• ACTIVITY 1:
In the passage on kidney tumors, what share of surgically removed small kidney tumors turn out to be benign?
• ACTIVITY 2:
From the passage on kidney tumors, extract the wording verbatim, starting at "Figure 1. CT" and ending at "observed and monitored.".

Differentiating Cancerous Versus Benign Kidney Tumors
Tumors of the kidney are being identified at smaller sizes and earlier stages than years previous due to the wide spread use of CT and MRI scanning (see Figure 1). As a result, this has provided urologists with the opportunity to achieve higher success rates in curing patients with kidney tumors. Despite earlier diagnosis, however, CT and MRI scans are unable to differentiate between benign (i.e. not cancerous) versus cancerous tumors. Furthermore, up to 30% of these small kidney tumors that are surgically removed are later found to be benign. Although a needle biopsy is an option for preoperative diagnosis of such small kidney tumors, it carries the risk of bleeding, infection, transfusion and more importantly the risk of tumor spread. This highlights the importance in exploring efforts at improving the diagnostic accuracy of kidney tumors with preoperative imaging tools.
Figure 1. CT scan demonstrating a solid 3.5cm kidney tumor (arrows) arising within the right kidney. The nature of this mass (i.e. benign vs. cancerous) cannot be differentiated based on CT scan findings.
One set of imaging technologies that may hold promise is that of optical imaging such as Fiberoptic Confocal Endomicroscopy (Figure 2). This imaging tool has shown promise at differentiating biological tissues on the cellular level. Dr. Su is actively collaborating with the Department of Pathology in investigating this technology and studying the appearance of benign and cancerous kidney tissues. The eventual hope is to develop an “optical biopsy” imaging tool to preoperatively determine the nature of a patient’s kidney tumor and to help select which patients are at greatest need for surgery and which can be simply observed and monitored.
Figure 2. Comparison of confocal laser endomicroscopy (CLE) image and standard histology. Note the similarity in the cellular structure and organization.

• RECORDED INFORMATION:

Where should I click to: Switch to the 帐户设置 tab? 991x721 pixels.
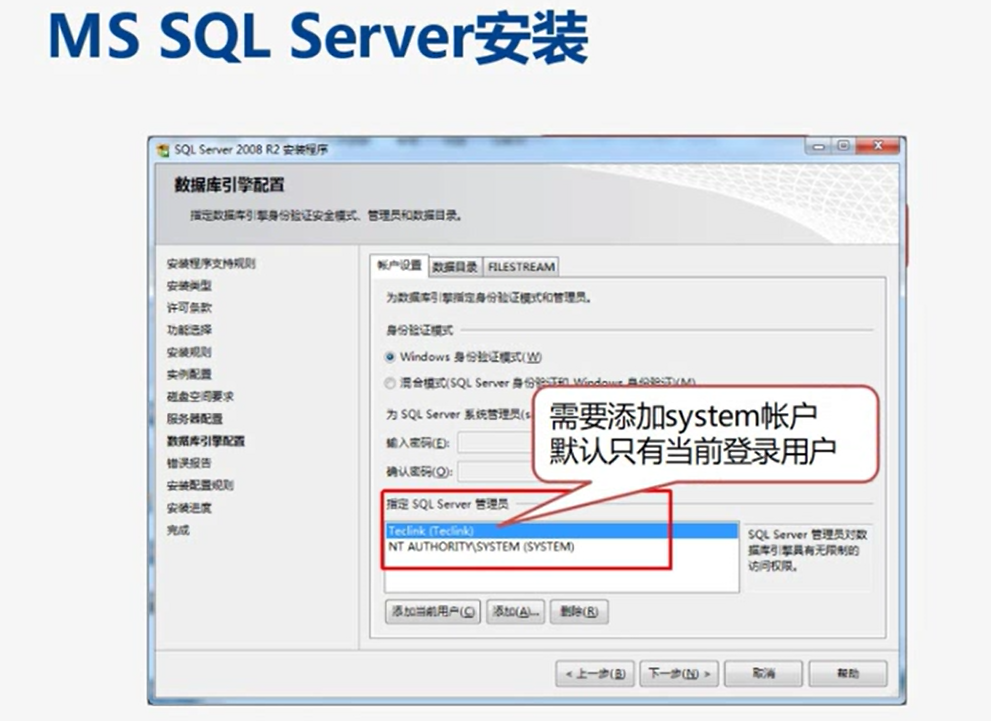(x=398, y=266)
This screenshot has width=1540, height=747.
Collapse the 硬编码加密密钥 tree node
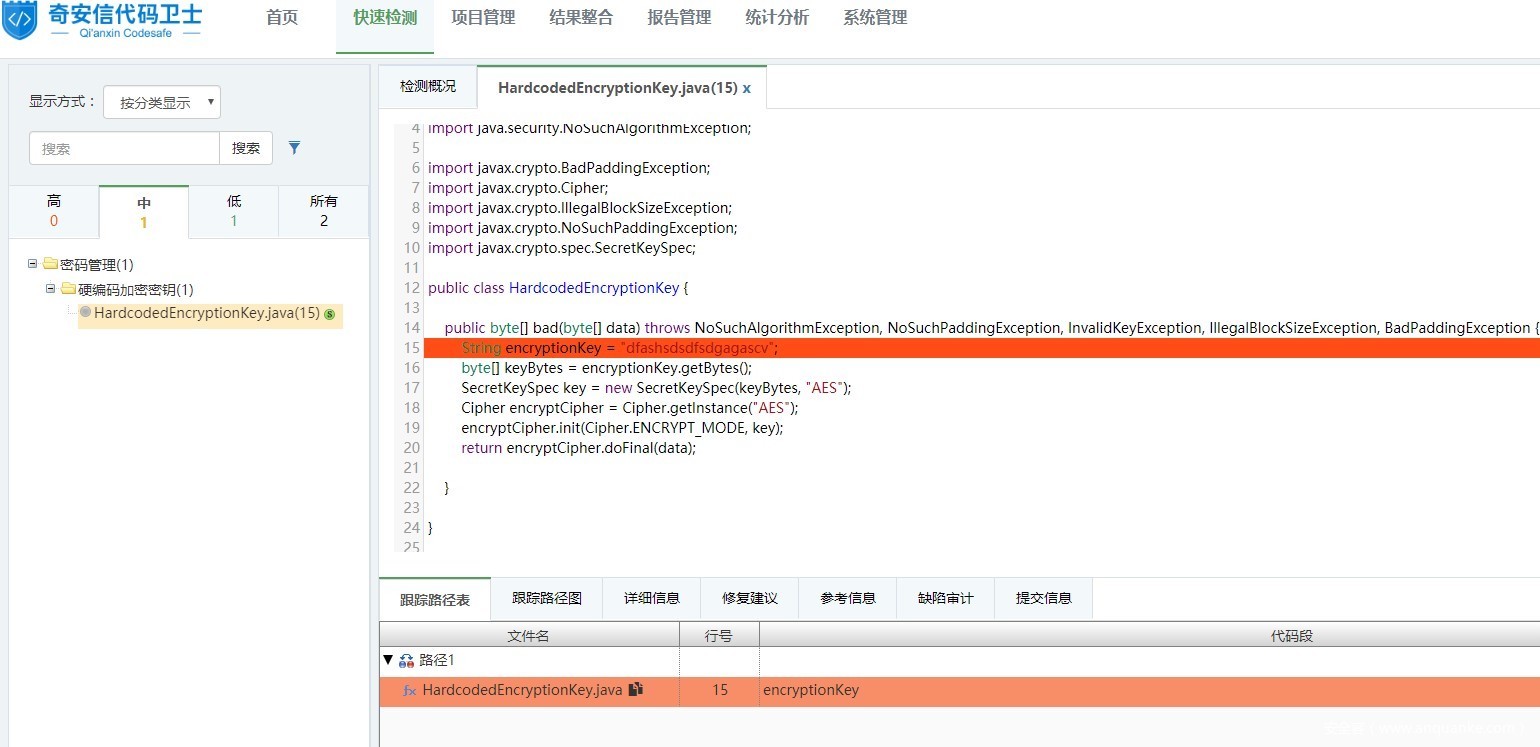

• OUTPUT 1:
Up to 30%.

• OUTPUT 2:
Figure 1. CT scan demonstrating a solid 3.5cm kidney tumor (arrows) arising within the right kidney. The nature of this mass (i.e. benign vs. cancerous) cannot be differentiated based on CT scan findings.
One set of imaging technologies that may hold promise is that of optical imaging such as Fiberoptic Confocal Endomicroscopy (Figure 2). This imaging tool has shown promise at differentiating biological tissues on the cellular level. Dr. Su is actively collaborating with the Department of Pathology in investigating this technology and studying the appearance of benign and cancerous kidney tissues. The eventual hope is to develop an “optical biopsy” imaging tool to preoperatively determine the nature of a patient’s kidney tumor and to help select which patients are at greatest need for surgery and which can be simply observed and monitored.